Furthermore, the systemic inflammation that accompanies endothelial damage is reflected in elevated levels of acute phase proteins (APPs) . Edwards et al. [61] showed that serum amyloid A (SAA) and haptoglobin (HP) were significantly higher in elephants with EEHV viremia compared to those without, with concentrations increasing with viral load and being highest in fatal cases. These APPs can serve as non-specific but sensitive indicators of disease severity and progression. Cardiac troponin I (cTnI) has also emerged as a critical biomarker, directly reflecting the myocardial damage that is a common cause of death in EEHV-HD. Anderson et al. [55] found a significant association between high-level EEHV1 viremia and detectable cTnI, with values correlating with the presence of clinical signs. This biomarker provides a direct link between the hematological monitoring and the pathological endpoint of cardiac failure.

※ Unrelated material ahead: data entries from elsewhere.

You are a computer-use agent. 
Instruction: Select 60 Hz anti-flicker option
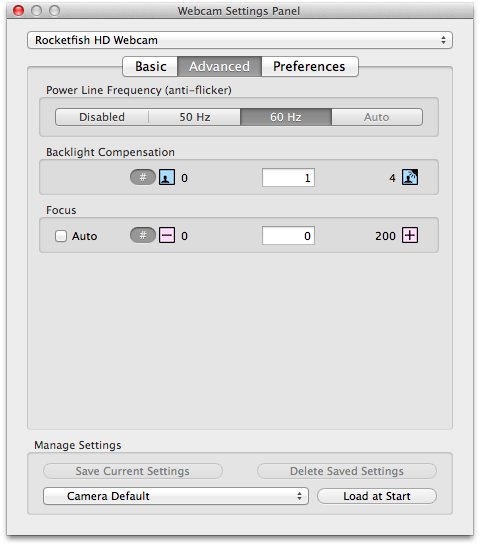tap(286, 117)
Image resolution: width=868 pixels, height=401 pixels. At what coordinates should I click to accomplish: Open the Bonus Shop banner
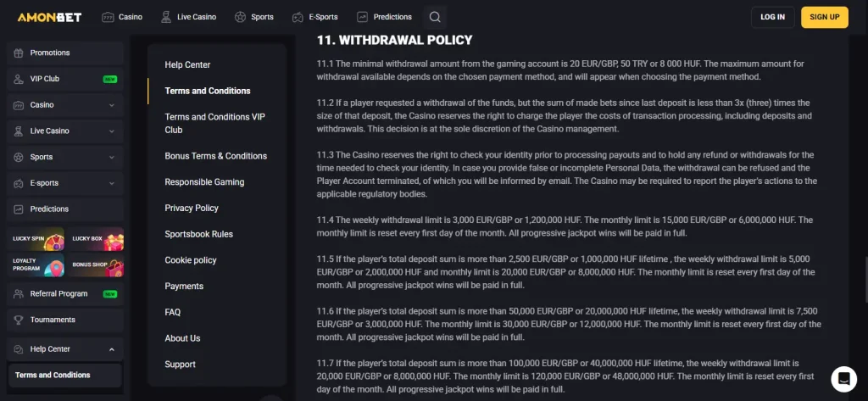coord(95,265)
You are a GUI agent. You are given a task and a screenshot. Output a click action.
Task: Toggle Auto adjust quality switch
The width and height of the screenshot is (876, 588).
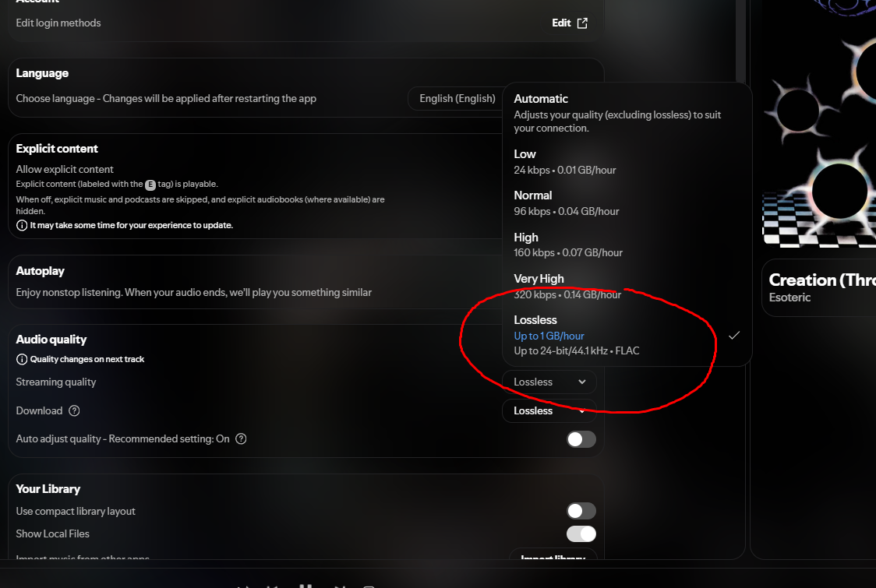pyautogui.click(x=581, y=439)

Practical Implementation of a Monitoring Protocol

Given the rapid progression of EEHV-HD, a monitoring protocol must be proactive, systematic, and individualized. The evidence strongly supports a shift from reactive testing to routine, longitudinal surveillance. For at-risk juvenile elephants (typically 1–10 years of age), a baseline complete blood count (CBC) with a manual differential and platelet estimate should be established when the animal is healthy. This individual baseline is more valuable than any population RI. Serial monitoring, often weekly or even daily during periods of known risk (e.g., weaning, social changes, seasonal peaks), should focus on the dynamic trends in monocyte, lymphocyte, and platelet counts. A significant drop in any of these parameters, even if still within the population RI, should trigger immediate qPCR testing for EEHV [3, 43]. The use of in-house blood smear analysis, as advocated by Wissink-Argilaga et al. [43], allows for immediate assessment of platelet numbers, white blood cell morphology, and the presence of toxic heterophils, enabling rapid decision-making without waiting for automated analyzer results.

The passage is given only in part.